Thursday, October 2, 2014

ObamaCare and Medical Innovation

It would be good therefore, that men in innovation would the example of time itself.


John Milton (1608-1674), Paradise Lost

I look upon medical innovation from two points of view:

One, from top-down ObamaCare policies.

• Two, from bottom-up ObamaCare affects on physicians.

One, In today’s WSJ, Scott Atlas, MD, senior fellow at the Stanford’s Hoover Institute, describes the impact of the Obama administration’s policies - new taxes of $500 billion, including a 2.3% excise tax on medical device companies profits, medical device companies cutting workforces and moving headquarters abroad, FDA delays in approvals of new innovations for 31 months, compared to 7 months in Europe; foreign entrepreneurs trained in U.S. returning to their home countries for more opportunities. Atlas says the U.S. has long been considered the world’s number one medical innovation center, but the rest of the world is rapidly catching up ( Scott Atlas, MD, “ObamaCare's Anti-Innovation Effect: Socked by New Taxes, U.S. Health-Care Technology Companies Are moving R&D Centers and Jobs Overseas,” WSJ, Oct. 1, 2014).

Two, here I will argue that ObamaCare has effectively robbed physicians of their most precious asset: time.

It takes time:

• To become a doctor – 12 to 18 months depending on your specialty. Most doctors don’t enter workforce until their late twenties to mid-thirties.

• To see and evaluate patients – listening to their stories, examining them, doing procedures, ordering and interpreting tests, managing and training your staff.

• To respond to phone calls and emails and to coordinate care.

• To deal with paperwork, 3rd party hassles, to keep up with the literature, to attend educational meeting for certification.

What affect does ObamaCare play with respect to time?

ObamaCare, in the opinions of physicians, often deprive them of time to do their jobs. Time is spent dealing with consequences of 20,000 pages of new regulations. Time is spent finding just the right code among the 70,000 new ICD-10 codes. Time is spent entering patient-data and exam findings in data-hungry electronic medical records. Time is spent justifying procedures and tests for third party insurers, avoiding audits, and possible malpractice suits. Time is spent simply trying to defend one’s autonomy , to coordinate care, to keep up the deluge of information spilling out the Internet and academic research.

The problem is there is only so much time. To be effective as a physician, you need time to do what needs to be done. As Peter F. Drucker (1909-2005) commented: “Time is a unique resource. The supply of time is totally inelastic. Yesterday’s time is gone forever and will never come back. There is no substitute for time.”

But how can a physician create more time? How can they find more time, manage time, consolidate time?

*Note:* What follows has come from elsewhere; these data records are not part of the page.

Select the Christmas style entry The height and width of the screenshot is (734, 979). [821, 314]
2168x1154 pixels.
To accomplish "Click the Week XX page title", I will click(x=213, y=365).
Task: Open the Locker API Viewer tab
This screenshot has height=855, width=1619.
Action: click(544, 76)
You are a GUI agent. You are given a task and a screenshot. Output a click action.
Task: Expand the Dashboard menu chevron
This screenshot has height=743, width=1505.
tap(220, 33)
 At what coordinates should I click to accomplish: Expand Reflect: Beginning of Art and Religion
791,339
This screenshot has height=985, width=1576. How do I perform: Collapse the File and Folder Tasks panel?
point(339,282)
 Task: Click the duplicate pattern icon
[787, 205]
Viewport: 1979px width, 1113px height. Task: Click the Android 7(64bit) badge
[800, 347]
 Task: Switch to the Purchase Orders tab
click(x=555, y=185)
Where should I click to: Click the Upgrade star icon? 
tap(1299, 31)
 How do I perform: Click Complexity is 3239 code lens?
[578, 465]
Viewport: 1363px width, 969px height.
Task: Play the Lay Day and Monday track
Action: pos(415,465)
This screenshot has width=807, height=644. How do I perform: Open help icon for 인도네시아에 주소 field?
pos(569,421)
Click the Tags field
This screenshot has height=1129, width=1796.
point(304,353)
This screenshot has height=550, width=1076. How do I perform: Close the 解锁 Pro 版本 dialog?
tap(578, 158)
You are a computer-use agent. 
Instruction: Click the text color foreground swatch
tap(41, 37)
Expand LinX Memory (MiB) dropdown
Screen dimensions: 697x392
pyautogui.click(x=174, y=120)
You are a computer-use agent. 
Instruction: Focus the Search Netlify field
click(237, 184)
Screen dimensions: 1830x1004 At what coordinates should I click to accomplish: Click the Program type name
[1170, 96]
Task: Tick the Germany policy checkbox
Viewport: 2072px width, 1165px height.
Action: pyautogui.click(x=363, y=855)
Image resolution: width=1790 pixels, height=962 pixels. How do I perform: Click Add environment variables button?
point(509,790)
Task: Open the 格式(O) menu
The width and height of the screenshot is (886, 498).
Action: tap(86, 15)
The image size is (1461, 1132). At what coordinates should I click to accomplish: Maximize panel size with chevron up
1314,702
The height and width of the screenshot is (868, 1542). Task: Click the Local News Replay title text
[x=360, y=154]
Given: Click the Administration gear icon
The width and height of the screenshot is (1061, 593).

Physicians can delegate routine tasks – data gathering, prescription renewal, history taking, and routine exams – to others – nurse practitioners, physician assistants, medical assistants, office nurses, and receptionists. They can have patients create their own medical histories using computers based on age, gender, chief complaint , social, family, and personal stories , as is done with the InstantMedicalHistory.com. They can avoid time-wasting meeting. They can spend all their time in their office practices, and refer patients to hospitalists.

Or, the can shed the time –consuming tasks and demands of ObamaCare and third party insurers - by going into direct pay independent practice. These practices include concierge medicine, cash-only practices, urgent-care centers, and direct pay ambulatory surgical and diagnostic facilities.

These new practices , now participated in by 7% to 13% of physicians rest on this premise: doctors can control their time, they can schedule their own procedures, they can set aside time for patients only, they can avoid third party paperwork, and they can save time by restricting paperwork, sometimes call busy work, for their own needs and the needs of their patients.

But these approaches to saving time comes at a cost: physicians may be practicing outside the bounds of traditional medicine, Medicare and Medicaid, and insurance coverage; they must often severe bonds with many loyal patients who rely on third party payment; they must endure the criticism of those who say they are creating a two-tier system for those who pay and those who cannot pay.

The new breed of independent doctor will argue the new medicine is more convenient, more efficient, more personal, and, in the long run, less costly because it avoids administrative and bureaucratic costs of an outside payer.

By making care more direct and more personal, by devoting time to the patient rather than to administrative paperwork, physicians feel they are working for themselves and their patients doing what they are trained to do seeing patients rather than working for intermediaries. The physicians' time is no longer spent making money for vested interests not directly involved in patient care.